● **Quoted passage**:
━━━━━━━━━━
HR Policy Global
Opinion

BEERG Extra - Something’s gotta give

Published on: March 2, 2020

Topics: Employee Relations, Global

Call me Irresponsible…

It’s a tale of Sinatra being too Frank; of the ‘Chairman of the Board’ ignoring the media’s request for a briefing, then publicly launching personal and sexist attacks on them in the middle of a major concert.  He was doing so at the wrong time and the wrong place. 

It was July 1974. Francis Albert must have had high hopes of his world-wide comeback tour. Instead, it looked like a few upset trade unions would turn a handful of Australian dates into a ‘you’ll never leave here unless you apologise’ siege in Sydney. With a few ill- considered remarks, the singer turned “Ol’ Blue eyes is back” into Ol’ Blue Eyes is blacked. 

The leader of the Australian Council of Trade Unions at the time was Bob Hawke. Oxford-trained, his skills and 1956 thesis on wage-fixing won him rapid advancement in the ACTU. Popular and charismatic, by 1974 he was already an expert negotiator with a ‘Mr Fixit’ reputation. But for him, the best is yet to come.
━━━━━━━━━━
● **Work to complete**:
Copy the part of the article about Sinatra's 1974 Australian tour between "The leader of" and "yet to come.", inclusive. The lines on this page have nothing to do with the article about Sinatra's 1974 Australian tour.

● **Source material**:
━━━━━━━━━━
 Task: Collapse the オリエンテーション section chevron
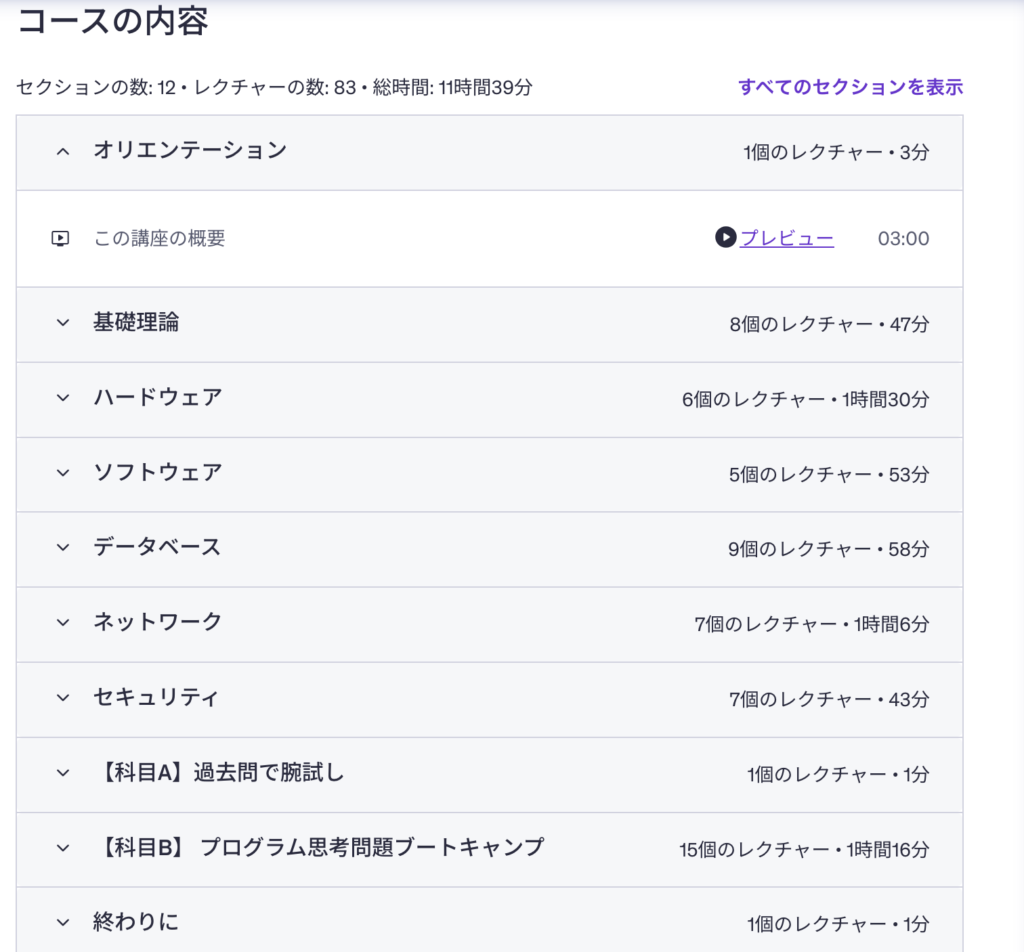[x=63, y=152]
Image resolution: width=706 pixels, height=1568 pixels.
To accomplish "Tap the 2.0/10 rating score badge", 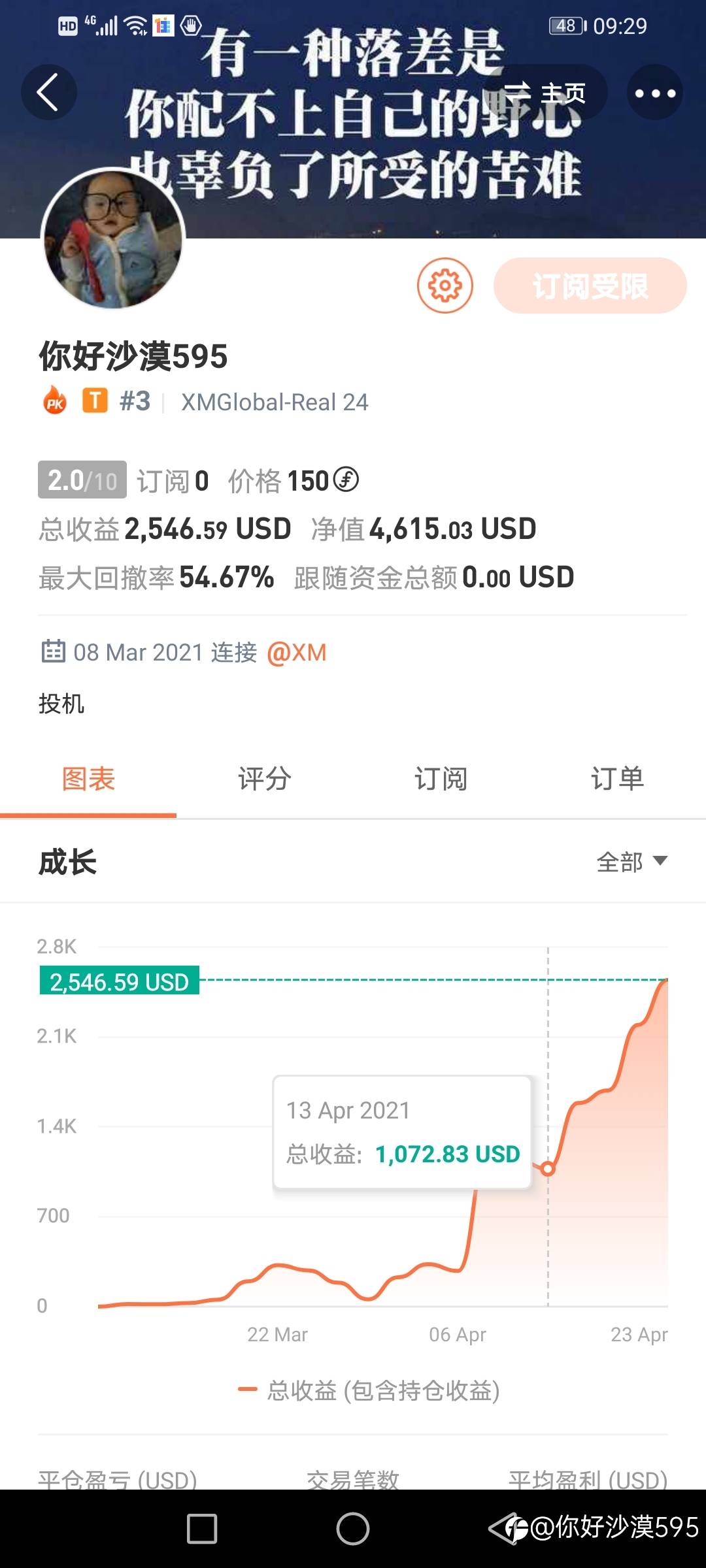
━━━━━━━━━━
● **Problem solution**:
The leader of the Australian Council of Trade Unions at the time was Bob Hawke. Oxford-trained, his skills and 1956 thesis on wage-fixing won him rapid advancement in the ACTU. Popular and charismatic, by 1974 he was already an expert negotiator with a ‘Mr Fixit’ reputation. But for him, the best is yet to come.